**DOKUMEN SUMBER:**
Tausyiah K.H. Imam Haromain: Melebarkan Peran Perempuan di Dunia Politik
Bismillah. Alhamdulillah.
Salahkah jadi seorang aktivis
perempuan? Sebelum menjawabnya, kiranya perlu terlebih dahulu kita
menengok cermin sejarah. Ketika Nabi SAW masih perjaka, di Padang
Sahara kota Mekkah ada seorang perempuan bernama Khadijah. Dialah
wanita pertama yang berani melakukan perubahan pada zamannya. Di saat
kaum perempuan terpinggirkan oleh tradisi jahiliah, dirinya justru
tampil membawa api perubahan. Dia datang ke tengah-tengah publik dan
menancapkan “bendera emansipasi” di atas gundukan kultural para
lelaki.
Dengan kecerdasan yang dimiliki
dan etos kerjanya sangat tinggi, terbukti dirinya tampil sebagai
pemenang; sukses sebagai perempuan terkaya di tengah-tengah
masyarakatnya. Lantas sejarah mencatatnya, bahwa wanita kelahiran
Mekkah – sekitar tahun 555 Masehi – inilah, yang meletakkan batu
pertama dasar wirausaha Muslim. Kecermatannya dalam melihat peluang
bisnis, membuat dirinya menjadi profesionalis ternama. Kelincahannya
dalam berusaha, telah menghasilkan keuntungan yang tak terhitung
jumlahnya. Tak salah jika ada yang menelorkan sebiji kelakar: “Setiap
debu yang disentuh kelembutan tangannya, seketika pula akan berubah
menjadi emas.”
yang memunsulkan decak kagum,
segala keberhasilan itu tak lantas membuat dirinya jadi jumawa.
Bahkan pribadi saudagar perempuan ini, sangat terkenal demikian
agung. Kepribadiannya disegani banyak kalangan. Namanya pun melambung
ke awan sebagai orang terpopuler sebagai sosok usahawan yang
profesional. Dialah figur utama yang dijuluki the princess of
Makkah. Namun yang menggetarkan seluruh kaumnya, setelah melamar
dan menikah dengan Nabi SAW dirinya melontarkan sebuah ujar: bahwa
seluruh harta kekayaan yang dimiliknya, akan diinvestasikan untuk
perjuangan menegakkan misi suaminya.
Sejak itulah, sejarah mulai
mencatat kehidupan seorang istri yang ketaatan pada suaminya sungguh
tak terbandingkan. Putri Khuwailid bin Asad bin Abdul Uzza bin Qusay
ini menebarkan kepribadian yang teramat mempesonakan. Dia temani
dengan setia suaminya yang didera oleh duka nestapa. Keikhlasannya
membuat dirinya tak bergeming ketika sang suami dicerca oleh
bermacam-macam cacian. Rasa cintanya jauh melebihi rasa sakit, saat
suaminya dihimpit oleh berbagai fitnah. Ketegarannya membuat dirinya
tak pernah putus asa, ketika sang suami dijepit oleh api permusuhan
dari kaumnya.
Aktivis Perempuan - Rasulullah tidak melarang |
Sungguh, sebuah pribadi yang
teramat mempesonakan; satu figur perempuan yang amat sangat sempurna.

**SOAL LATIHAN:**
1 > Jelaskan dalam satu sampai tiga kalimat, menurut dokumen sumber, apa yang membuat Khadijah menjadi profesionalis ternama dan apa hasil kelincahannya dalam berusaha.
2 > Tentukan apakah setiap pernyataan berikut sesuai dengan dokumen sumber, lalu jawab ya atau tidak beserta kutipan persis dari dokumen sumber yang menjadi penentunya. (a) Khadijah lahir di Mekkah sekitar tahun 555 Masehi. (b) Segala keberhasilannya membuat Khadijah menjadi jumawa. (c) Khadijah menyatakan bahwa hartanya akan diinvestasikan untuk perjuangan suaminya sebelum ia menikah dengan Nabi SAW.

Baris untuk mencari letak teks dan elemen:
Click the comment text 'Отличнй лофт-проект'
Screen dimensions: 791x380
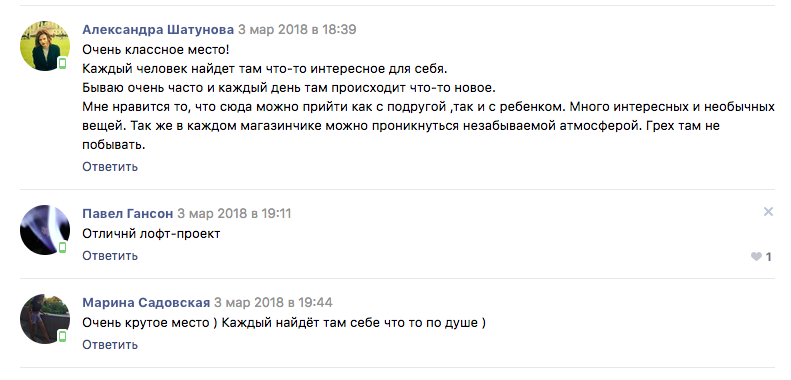[x=151, y=234]
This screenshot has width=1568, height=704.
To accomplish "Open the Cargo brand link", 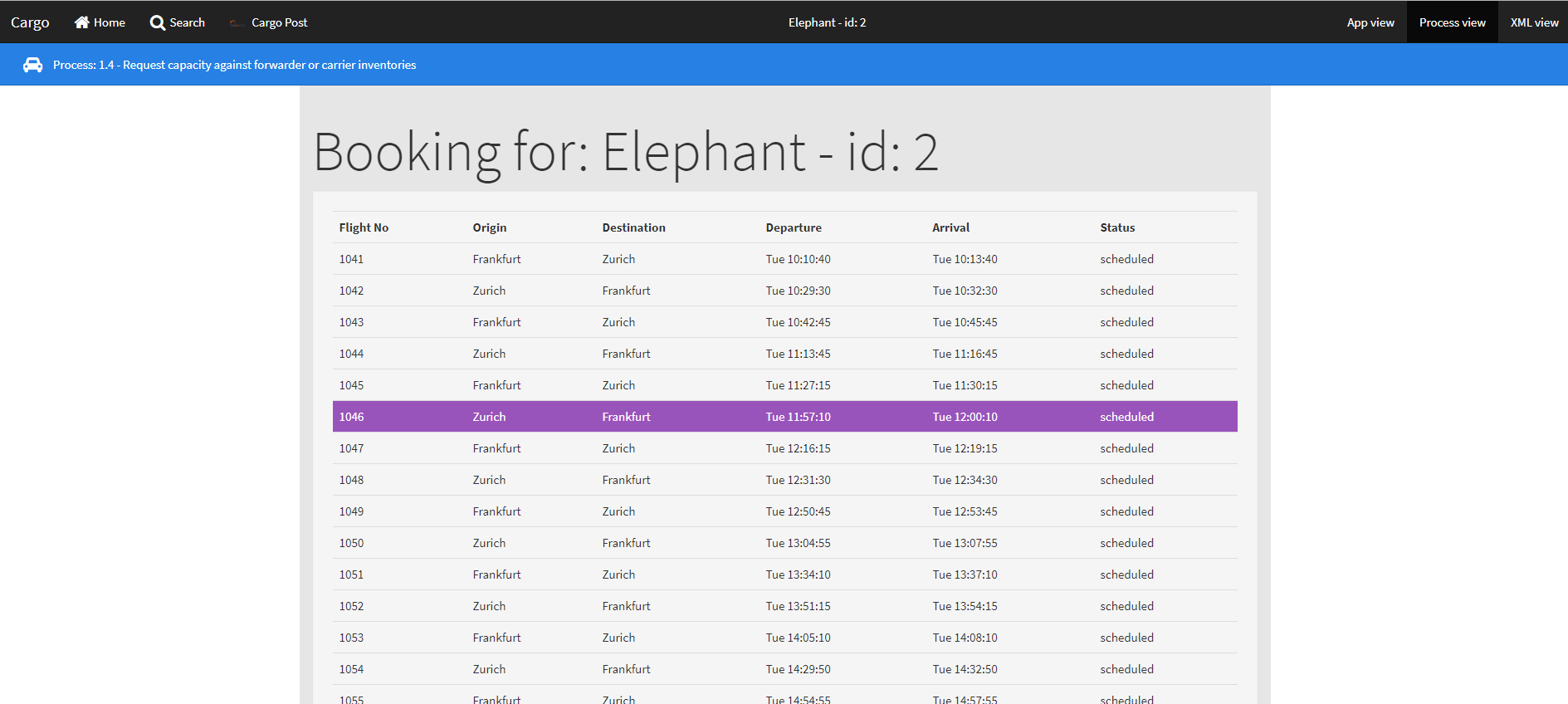I will point(30,22).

**PEMBAHASAN LENGKAP:**
1 > Kecermatan Khadijah dalam melihat peluang bisnis membuatnya menjadi profesionalis ternama. Kelincahannya dalam berusaha menghasilkan keuntungan yang tak terhitung jumlahnya.

2 >
(a) Ya: "wanita kelahiran Mekkah – sekitar tahun 555 Masehi".
(b) Tidak: "segala keberhasilan itu tak lantas membuat dirinya jadi jumawa".
(c) Tidak: "setelah melamar dan menikah dengan Nabi SAW dirinya melontarkan sebuah ujar".